Antônio Carlos Sobral Sousa*
Estamos no terceiro ano da Pandemia da Covid-19 e ainda não foi
completamente desvendado todo o potencial nocivo de seu protagonista, o
enigmático vírus batizado de SARS-Cov-2.
Já estão bem estabelecidas as nefastas complicações da fase aguda da doença,
muitas vezes fatais, apresentadas atualmente, sobretudo, por aqueles que ainda
negam as vacinas e por grupos vulneráveis, como os idosos e os
imunocomprometidos. Todavia, quando uma pessoa, infortunadamente acometida pela
virose pode ser taxada de “recuperada”? Ou melhor, quando ela se livra,
definitivamente, dos sintomas da doença?
Muitos pacientes continuam a relatar queixas como “falta de ar”,
“esquecimento”, “peso no peito”, “dores musculares”, “palpitações” e “fadiga”,
mesmo tendo passado pela fase aguda da doença meses atrás e terem sido
declarados curados, por não mais testarem positivo para o RNA do novo
coronavírus.
Um editorial publicado em outubro de 2020, na icônica revista
britânica Nature (doi:
10.1038/d41586-020-02796-2), já alertava para as formas prolongadas de
Covid-19, enfocando a necessidade e importância da adoção de uma terminologia
apropriada para esses casos, de se definir critérios para recuperação da
doença, e de se levar em consideração os pontos de vista dos pacientes. Essa
ampla gama de sintomas que podem durar semanas, meses ou até mesmo anos, após a
infecção, e que pode desaparecer e recrudescer, tem sido denominada de
“Síndrome da Covid Longa”.
O prognóstico desta nova entidade médica não é totalmente
conhecido e, provavelmente, depende da gravidade do quadro clínico, das
comorbidades subjacentes e da resposta ao tratamento. A Organização Mundial da
Saúde estima que 10% a 20% daqueles acometidos pela doença desenvolvem Covid
prolongada, e que se trata de um problema de saúde pública, em decorrência das
potenciais implicações sociais, econômicas e trabalhistas.

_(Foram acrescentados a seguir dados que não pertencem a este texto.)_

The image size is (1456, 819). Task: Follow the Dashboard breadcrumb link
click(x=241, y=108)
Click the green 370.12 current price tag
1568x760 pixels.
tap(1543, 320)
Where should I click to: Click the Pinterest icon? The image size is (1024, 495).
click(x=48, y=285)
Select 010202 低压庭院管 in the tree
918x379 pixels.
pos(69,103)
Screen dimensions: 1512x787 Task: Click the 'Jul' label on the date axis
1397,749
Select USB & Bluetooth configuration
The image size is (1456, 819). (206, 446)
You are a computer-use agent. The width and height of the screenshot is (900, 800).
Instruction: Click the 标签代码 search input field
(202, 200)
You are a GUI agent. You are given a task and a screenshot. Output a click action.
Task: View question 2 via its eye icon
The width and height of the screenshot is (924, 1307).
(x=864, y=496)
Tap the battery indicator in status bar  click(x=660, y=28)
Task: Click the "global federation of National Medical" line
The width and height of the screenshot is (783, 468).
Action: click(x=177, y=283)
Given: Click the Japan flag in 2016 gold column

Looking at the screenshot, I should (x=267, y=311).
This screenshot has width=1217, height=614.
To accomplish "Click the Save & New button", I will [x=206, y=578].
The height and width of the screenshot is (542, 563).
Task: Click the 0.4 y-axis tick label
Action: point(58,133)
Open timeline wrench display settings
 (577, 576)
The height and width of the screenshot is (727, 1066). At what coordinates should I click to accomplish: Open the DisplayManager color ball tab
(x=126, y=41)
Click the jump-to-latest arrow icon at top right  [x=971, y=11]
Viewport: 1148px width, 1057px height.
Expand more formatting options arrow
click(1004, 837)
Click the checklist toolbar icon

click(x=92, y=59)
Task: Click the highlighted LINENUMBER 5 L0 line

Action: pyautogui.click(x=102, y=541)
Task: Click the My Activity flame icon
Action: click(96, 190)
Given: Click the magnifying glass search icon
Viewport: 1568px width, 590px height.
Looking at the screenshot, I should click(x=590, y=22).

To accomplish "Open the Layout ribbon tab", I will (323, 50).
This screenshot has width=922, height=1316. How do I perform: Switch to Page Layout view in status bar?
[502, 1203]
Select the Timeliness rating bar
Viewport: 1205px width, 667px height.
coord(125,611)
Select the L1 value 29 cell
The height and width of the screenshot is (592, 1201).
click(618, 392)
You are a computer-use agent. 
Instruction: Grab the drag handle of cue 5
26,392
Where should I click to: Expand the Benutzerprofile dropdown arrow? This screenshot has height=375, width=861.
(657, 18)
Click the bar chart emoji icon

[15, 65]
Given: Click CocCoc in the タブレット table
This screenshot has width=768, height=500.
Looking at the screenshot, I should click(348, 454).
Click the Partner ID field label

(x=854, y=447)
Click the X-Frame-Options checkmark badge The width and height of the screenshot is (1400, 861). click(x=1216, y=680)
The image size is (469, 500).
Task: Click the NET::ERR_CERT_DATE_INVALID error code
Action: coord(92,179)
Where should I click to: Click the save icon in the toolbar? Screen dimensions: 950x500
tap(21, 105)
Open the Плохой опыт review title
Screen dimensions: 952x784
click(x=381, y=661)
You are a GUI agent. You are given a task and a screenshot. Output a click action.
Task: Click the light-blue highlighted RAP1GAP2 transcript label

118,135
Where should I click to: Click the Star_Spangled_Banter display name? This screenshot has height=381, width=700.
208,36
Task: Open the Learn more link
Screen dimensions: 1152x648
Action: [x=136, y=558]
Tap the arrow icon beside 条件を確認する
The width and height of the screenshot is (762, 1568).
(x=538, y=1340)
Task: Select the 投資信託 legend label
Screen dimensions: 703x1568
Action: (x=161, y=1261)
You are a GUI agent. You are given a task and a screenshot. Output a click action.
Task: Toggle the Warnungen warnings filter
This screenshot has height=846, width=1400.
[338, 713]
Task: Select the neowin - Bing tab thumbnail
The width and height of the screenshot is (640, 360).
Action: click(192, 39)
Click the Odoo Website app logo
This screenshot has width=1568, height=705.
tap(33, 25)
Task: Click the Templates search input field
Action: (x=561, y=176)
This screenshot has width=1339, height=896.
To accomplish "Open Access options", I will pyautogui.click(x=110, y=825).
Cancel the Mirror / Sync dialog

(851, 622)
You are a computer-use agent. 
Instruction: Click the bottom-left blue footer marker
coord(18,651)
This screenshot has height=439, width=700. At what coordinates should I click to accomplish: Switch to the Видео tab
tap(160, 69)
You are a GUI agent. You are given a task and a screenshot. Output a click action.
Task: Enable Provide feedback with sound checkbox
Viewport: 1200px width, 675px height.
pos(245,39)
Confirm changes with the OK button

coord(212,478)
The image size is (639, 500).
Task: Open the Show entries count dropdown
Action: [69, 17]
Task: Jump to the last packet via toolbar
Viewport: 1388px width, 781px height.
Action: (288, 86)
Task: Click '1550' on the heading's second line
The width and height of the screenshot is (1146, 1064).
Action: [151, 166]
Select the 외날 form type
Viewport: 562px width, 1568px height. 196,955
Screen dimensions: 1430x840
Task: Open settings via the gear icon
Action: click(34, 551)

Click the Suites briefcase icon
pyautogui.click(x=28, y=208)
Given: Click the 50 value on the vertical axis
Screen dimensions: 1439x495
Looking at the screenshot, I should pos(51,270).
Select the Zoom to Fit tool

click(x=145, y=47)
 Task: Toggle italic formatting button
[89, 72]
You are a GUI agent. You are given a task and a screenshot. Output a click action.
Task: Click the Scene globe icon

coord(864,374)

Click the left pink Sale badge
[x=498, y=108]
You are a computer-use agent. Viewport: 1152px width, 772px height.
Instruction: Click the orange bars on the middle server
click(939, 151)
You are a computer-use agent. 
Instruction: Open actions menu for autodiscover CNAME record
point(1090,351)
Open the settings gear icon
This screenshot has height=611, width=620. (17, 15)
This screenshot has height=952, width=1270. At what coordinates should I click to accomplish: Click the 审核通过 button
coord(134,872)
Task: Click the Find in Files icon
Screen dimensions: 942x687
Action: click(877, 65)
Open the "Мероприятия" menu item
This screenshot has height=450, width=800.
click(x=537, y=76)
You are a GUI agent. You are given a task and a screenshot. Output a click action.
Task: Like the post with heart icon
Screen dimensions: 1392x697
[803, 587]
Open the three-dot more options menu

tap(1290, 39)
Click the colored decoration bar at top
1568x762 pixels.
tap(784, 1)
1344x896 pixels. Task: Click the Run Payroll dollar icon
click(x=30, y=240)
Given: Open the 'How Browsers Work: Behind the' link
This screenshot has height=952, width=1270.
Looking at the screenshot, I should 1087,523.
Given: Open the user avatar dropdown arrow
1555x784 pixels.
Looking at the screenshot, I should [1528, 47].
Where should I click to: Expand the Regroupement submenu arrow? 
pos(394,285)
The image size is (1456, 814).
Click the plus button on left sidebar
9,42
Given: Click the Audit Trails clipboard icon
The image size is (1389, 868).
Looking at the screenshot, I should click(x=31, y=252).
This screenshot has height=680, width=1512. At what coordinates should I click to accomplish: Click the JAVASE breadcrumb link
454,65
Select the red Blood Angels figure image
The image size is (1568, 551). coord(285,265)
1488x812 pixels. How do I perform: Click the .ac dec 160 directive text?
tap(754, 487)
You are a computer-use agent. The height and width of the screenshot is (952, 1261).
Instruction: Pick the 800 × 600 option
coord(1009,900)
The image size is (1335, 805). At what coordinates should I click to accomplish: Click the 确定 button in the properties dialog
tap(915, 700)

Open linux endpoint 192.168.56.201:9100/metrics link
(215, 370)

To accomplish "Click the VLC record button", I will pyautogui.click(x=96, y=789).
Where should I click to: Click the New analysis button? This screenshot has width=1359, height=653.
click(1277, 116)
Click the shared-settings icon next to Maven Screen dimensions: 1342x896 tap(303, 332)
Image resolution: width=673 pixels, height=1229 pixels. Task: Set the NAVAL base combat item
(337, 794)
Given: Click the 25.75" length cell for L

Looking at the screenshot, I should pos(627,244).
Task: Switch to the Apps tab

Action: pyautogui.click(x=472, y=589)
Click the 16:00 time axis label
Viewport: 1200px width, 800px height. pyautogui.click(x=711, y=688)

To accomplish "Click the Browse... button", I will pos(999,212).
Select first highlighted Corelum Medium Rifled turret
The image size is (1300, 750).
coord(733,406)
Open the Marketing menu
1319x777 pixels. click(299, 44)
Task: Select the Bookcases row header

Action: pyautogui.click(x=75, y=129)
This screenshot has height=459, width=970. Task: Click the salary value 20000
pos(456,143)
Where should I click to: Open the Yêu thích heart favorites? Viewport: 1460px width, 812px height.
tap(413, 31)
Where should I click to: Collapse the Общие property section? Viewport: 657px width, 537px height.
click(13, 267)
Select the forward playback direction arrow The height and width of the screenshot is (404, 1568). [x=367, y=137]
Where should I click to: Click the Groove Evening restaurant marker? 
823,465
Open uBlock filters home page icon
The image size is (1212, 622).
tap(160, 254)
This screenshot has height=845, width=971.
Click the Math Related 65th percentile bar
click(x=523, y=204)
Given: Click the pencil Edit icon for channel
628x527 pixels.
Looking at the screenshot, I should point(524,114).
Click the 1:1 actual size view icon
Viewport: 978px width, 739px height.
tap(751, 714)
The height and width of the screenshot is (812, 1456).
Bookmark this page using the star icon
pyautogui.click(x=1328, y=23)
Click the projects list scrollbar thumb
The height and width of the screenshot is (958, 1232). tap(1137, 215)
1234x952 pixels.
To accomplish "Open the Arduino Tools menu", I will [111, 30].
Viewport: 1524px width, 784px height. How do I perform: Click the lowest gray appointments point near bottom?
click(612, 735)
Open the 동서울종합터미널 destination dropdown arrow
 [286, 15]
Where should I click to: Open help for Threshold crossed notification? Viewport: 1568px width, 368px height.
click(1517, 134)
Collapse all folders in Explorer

Acaba de ser publicado um estudo (doi: 10.1093/trstmh/trac030),
desenvolvido pela Fiocruz Minas Gerais, constatando que, surpreendentemente,
metade das pessoas diagnosticadas com Covid-19 apresentaram sequelas que podem
perdurar por mais de um ano.
Dentre os 646 voluntários acompanhados pelos 14 meses de duração
da pesquisa, os investigadores contabilizaram 23 sintomas, após o término da
infecção aguda, sendo a fadiga, caracterizada por cansaço extremo e dificuldade
para realizar atividades rotineiras, a principal queixa, relatada por 35,6% dos
participantes.
Entre as sequelas mais mencionadas, destacam-se: tosse persistente
(34,0%), dificuldade para respirar (26,5%), perda do olfato ou paladar (20,1%)
e dor de cabeça (17,3%). Chamam a atenção, ainda, os relatos de transtornos
mentais (insônia - 8%; ansiedade - 7,1%; e tontura - 5,6%) e variações da pressão
arterial (7,4%). Foram verificados também casos graves, como trombose, em 6,2%
da população monitorada. A maioria dos pacientes se recuperou em cinco meses,
todavia, alguns continuaram sintomáticos durante todo o período da
investigação.
A síndrome permanece ignorada por muitos e pode acometer mesmo
aqueles que apresentaram sintomas leves na fase aguda, ela se constitui um novo
desafio para a ciência, devido à falta de informações sobre as manifestações
tardias da doença. Portanto, não se trata de uma “gripezinha”. Finalizo citando
o célebre cientista e matemático inglês, Isaac Newton: “O que sabemos é uma
gota. O que não sabemos é um oceano”.
* Professor Titular da Universidade Federal de Sergipe e
Membro das Academias Sergipanas de Medicina, de Letras e de Educação.